[Items stored from a collection]
>>>
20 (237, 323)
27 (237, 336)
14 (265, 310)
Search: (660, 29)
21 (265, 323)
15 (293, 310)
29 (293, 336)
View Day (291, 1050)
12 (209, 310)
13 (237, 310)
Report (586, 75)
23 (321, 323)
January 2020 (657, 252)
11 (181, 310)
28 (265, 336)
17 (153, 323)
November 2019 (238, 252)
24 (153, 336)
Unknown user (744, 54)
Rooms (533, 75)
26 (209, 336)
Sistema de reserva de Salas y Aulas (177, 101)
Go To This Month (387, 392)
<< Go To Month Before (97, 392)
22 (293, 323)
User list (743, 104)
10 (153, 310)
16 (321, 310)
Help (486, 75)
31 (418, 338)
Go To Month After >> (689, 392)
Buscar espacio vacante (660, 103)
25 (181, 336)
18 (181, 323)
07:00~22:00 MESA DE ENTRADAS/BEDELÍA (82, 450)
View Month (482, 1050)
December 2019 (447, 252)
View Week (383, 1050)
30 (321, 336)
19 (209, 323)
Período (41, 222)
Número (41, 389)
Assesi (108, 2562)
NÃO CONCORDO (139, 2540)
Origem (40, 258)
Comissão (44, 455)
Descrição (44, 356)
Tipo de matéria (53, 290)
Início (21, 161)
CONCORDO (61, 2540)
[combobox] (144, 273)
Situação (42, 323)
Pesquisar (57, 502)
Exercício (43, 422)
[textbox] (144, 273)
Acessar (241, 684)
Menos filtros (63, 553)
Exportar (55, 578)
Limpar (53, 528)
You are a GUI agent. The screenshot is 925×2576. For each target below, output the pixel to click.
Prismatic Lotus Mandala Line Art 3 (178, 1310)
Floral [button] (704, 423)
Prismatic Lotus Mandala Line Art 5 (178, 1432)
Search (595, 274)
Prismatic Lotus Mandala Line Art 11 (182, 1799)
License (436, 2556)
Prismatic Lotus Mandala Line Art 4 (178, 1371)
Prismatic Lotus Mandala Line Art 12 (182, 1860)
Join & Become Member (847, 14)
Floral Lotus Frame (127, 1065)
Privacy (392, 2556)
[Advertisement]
<<<
Present the lines above as a numbered list, omitting any blank lines.

1. 20 (237, 323)
2. 27 (237, 336)
3. 14 (265, 310)
4. Search: (660, 29)
5. 21 (265, 323)
6. 15 (293, 310)
7. 29 (293, 336)
8. View Day (291, 1050)
9. 12 (209, 310)
10. 13 (237, 310)
11. Report (586, 75)
12. 23 (321, 323)
13. January 2020 (657, 252)
14. 11 (181, 310)
15. 28 (265, 336)
16. 17 (153, 323)
17. November 2019 (238, 252)
18. 24 (153, 336)
19. Unknown user (744, 54)
20. Rooms (533, 75)
21. 26 (209, 336)
22. Sistema de reserva de Salas y Aulas (177, 101)
23. Go To This Month (387, 392)
24. << Go To Month Before (97, 392)
25. 22 (293, 323)
26. User list (743, 104)
27. 10 (153, 310)
28. 16 (321, 310)
29. Help (486, 75)
30. 31 (418, 338)
31. Go To Month After >> (689, 392)
32. Buscar espacio vacante (660, 103)
33. 25 (181, 336)
34. 18 (181, 323)
35. 07:00~22:00 MESA DE ENTRADAS/BEDELÍA (82, 450)
36. View Month (482, 1050)
37. December 2019 (447, 252)
38. View Week (383, 1050)
39. 30 (321, 336)
40. 19 (209, 323)
41. Período (41, 222)
42. Número (41, 389)
43. Assesi (108, 2562)
44. NÃO CONCORDO (139, 2540)
45. Origem (40, 258)
46. Comissão (44, 455)
47. Descrição (44, 356)
48. Tipo de matéria (53, 290)
49. Início (21, 161)
50. CONCORDO (61, 2540)
51. [combobox] (144, 273)
52. Situação (42, 323)
53. Pesquisar (57, 502)
54. Exercício (43, 422)
55. [textbox] (144, 273)
56. Acessar (241, 684)
57. Menos filtros (63, 553)
58. Exportar (55, 578)
59. Limpar (53, 528)
60. You are a GUI agent. The screenshot is 925×2576. For each target below, output the pixel to click.
61. Prismatic Lotus Mandala Line Art 3 (178, 1310)
62. Floral [button] (704, 423)
63. Prismatic Lotus Mandala Line Art 5 (178, 1432)
64. Search (595, 274)
65. Prismatic Lotus Mandala Line Art 11 (182, 1799)
66. License (436, 2556)
67. Prismatic Lotus Mandala Line Art 4 (178, 1371)
68. Prismatic Lotus Mandala Line Art 12 (182, 1860)
69. Join & Become Member (847, 14)
70. Floral Lotus Frame (127, 1065)
71. Privacy (392, 2556)
72. [Advertisement]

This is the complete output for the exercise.